Offensive tackle Jonathan Martin and guard David DeCastro didn’t just provide the protection that allowed Luck to pick apart Pac-12 Conference defenses with surgical precision; they also dug holes for a running game that compiled the three highest single-season rushing totals in school history.
“No. 1, you’ve got to have a great quarterback to win championships,” said former Cardinal offensive line coach Tim Drevno, who left after the 2010 season to join the 49ers. “No. 2, you need great offensive and defensive lines — and you saw that there.”
DeCastro is expected to be the first guard chosen in this year’s draft (ESPN’s Mel Kiper has him projected to go to the Cincinnati Bengals at No. 17), while Martin is projected to be the third offensive tackle selected behind USC’s Matt Kalil and Iowa’s Riley Reiff (No. 23 in Kiper’s mock draft).
It isn’t a shock that NFL teams are eager to add either of these men to their lines: they’re both huge (DeCastro is 6-foot-5, 315 pounds; Martin is 6-foot-6, 312 pounds), athletic and intellectually gifted.

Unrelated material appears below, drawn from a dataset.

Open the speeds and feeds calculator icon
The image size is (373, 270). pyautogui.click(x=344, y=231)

DeCastro is an elite pull and combination blocker, who can work up to the second level and redirect when necessary.
“He’s the prototypical offensive guard,” Martin said of his Cardinal teammate. “The guy’s a freak of nature.”
Martin, on the other hand, was born to guard the blind side with his quick feet, exceptional arm length and undisputed agility.

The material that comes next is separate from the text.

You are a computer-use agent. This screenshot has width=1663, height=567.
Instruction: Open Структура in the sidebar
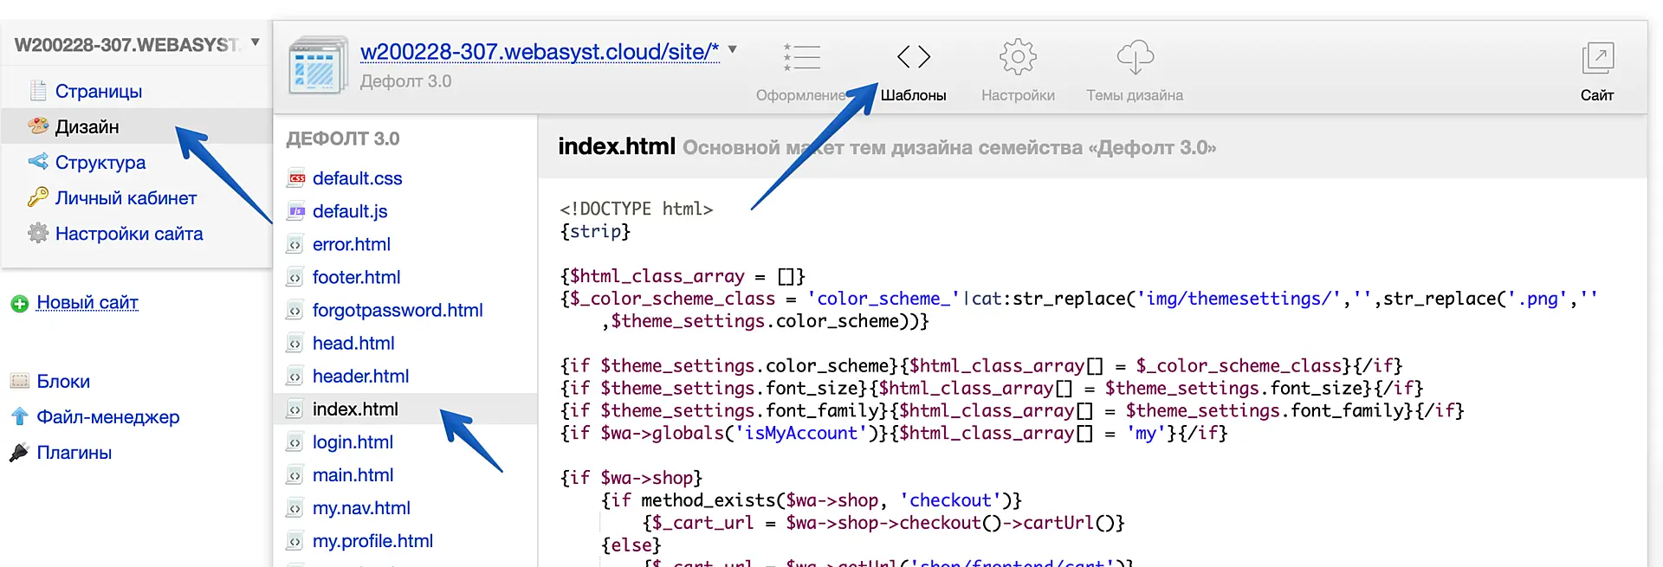tap(100, 163)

Behind Martin and DeCastro, Stanford was a power-running team, who just happened to have the country’s best young quarterback under center. The line called itself the Tunnel Workers Union for its blue-collar work ethic and set a school record for single-season rushing yards with 2,837 in 2009.

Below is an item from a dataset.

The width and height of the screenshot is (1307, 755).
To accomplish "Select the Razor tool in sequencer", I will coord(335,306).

The team amassed Stanford’s second-highest rushing total a year later, but Martin and DeCastro’s best work might have come last season when they produced the third-best rushing season in school history with three new pieces on the line.
“That wouldn’t have gotten done if they weren’t tremendous leaders,” Drevno said. “Those guys did a great job of getting everyone on the same page.”
They also provided Secret Service-like protection to Luck. In three years, the line gave up a total of 24 sacks, allowing Luck to set school records for touchdown passes, completion percentage and passing efficiency.
But Martin said the relationship was reciprocal; the NFL’s projected top pick had a tendency to make the line look good, too.
“It definitely helps when safeties and cornerbacks are worried about Luck coming over the top,” he said, adding: “He was the ultimate teammate.”